Where the word "filter" occurs in a line of the listing below, copy that line.
--- Data records ---
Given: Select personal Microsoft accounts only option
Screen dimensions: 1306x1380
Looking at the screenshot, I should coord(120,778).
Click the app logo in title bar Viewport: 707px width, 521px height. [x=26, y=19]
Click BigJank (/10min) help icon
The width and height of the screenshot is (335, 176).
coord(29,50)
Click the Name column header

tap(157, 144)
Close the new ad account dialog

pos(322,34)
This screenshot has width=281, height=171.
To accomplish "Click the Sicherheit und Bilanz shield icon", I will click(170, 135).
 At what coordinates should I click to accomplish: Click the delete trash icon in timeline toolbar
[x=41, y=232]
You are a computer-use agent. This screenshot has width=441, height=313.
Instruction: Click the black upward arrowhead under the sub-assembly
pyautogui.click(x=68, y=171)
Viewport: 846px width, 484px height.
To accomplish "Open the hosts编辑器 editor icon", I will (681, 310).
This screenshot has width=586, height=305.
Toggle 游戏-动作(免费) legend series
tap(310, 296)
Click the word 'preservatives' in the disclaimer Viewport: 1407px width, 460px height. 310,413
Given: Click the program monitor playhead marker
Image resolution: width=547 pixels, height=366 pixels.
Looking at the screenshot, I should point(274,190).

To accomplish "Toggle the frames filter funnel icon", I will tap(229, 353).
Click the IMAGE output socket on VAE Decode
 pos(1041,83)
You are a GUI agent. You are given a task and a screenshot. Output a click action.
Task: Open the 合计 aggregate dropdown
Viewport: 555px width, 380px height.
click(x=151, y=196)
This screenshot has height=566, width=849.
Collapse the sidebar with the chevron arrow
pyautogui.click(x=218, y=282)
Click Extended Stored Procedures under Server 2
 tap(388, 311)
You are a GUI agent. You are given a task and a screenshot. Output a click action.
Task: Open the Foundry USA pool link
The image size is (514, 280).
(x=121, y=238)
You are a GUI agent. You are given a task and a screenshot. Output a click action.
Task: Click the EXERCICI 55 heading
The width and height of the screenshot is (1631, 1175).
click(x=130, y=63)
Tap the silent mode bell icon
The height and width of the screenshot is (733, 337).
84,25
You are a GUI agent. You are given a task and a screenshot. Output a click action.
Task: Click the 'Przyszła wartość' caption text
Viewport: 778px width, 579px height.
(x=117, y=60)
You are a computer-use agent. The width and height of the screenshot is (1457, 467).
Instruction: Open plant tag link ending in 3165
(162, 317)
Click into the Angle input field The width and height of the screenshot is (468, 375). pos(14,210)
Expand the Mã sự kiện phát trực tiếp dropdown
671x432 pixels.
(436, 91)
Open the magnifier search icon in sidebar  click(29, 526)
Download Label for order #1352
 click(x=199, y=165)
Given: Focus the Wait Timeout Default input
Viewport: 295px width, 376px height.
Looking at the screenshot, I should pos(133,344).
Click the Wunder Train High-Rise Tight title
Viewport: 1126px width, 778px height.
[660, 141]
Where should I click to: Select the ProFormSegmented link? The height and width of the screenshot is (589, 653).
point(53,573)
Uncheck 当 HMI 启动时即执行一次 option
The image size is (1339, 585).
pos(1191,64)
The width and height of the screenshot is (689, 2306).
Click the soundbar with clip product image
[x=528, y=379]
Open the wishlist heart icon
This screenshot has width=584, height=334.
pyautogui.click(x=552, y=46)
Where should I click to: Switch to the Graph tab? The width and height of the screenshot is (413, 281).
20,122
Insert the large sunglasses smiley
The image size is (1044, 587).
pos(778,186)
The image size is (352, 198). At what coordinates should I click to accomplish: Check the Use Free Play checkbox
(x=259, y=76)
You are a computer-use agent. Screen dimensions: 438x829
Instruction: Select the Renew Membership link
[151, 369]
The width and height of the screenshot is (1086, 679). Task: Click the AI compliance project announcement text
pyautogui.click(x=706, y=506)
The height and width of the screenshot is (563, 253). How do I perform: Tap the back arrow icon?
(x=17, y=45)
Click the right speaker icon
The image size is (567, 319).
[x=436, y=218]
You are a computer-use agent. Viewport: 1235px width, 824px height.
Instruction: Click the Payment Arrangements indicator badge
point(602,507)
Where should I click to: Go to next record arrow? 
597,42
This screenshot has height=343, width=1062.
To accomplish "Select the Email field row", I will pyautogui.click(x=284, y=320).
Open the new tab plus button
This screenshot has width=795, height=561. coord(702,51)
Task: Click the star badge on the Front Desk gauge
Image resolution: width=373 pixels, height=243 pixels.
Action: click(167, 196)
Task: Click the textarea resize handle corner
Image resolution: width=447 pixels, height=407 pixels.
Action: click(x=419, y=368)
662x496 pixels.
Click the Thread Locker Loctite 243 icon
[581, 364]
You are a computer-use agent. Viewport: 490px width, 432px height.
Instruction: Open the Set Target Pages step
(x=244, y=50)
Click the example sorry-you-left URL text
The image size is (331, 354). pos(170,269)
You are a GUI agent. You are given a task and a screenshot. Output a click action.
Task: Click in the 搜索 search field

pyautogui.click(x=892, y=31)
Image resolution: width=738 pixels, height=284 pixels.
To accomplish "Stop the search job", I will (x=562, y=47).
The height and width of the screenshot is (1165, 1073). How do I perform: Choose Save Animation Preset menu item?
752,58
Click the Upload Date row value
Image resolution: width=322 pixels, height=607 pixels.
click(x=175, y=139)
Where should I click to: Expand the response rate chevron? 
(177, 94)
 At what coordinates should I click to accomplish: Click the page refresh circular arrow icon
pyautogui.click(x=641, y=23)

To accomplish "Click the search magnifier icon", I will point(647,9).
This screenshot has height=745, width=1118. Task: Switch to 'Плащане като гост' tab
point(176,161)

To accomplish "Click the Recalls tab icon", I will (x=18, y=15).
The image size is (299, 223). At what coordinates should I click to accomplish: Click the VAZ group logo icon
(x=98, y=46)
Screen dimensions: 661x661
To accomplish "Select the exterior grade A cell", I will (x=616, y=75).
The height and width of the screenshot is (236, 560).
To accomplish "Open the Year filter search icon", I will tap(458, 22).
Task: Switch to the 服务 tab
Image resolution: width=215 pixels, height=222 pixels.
---
Worked solution:
To accomplish "Toggle the frames filter funnel icon", I will tap(229, 353).
To accomplish "Open the Year filter search icon", I will tap(458, 22).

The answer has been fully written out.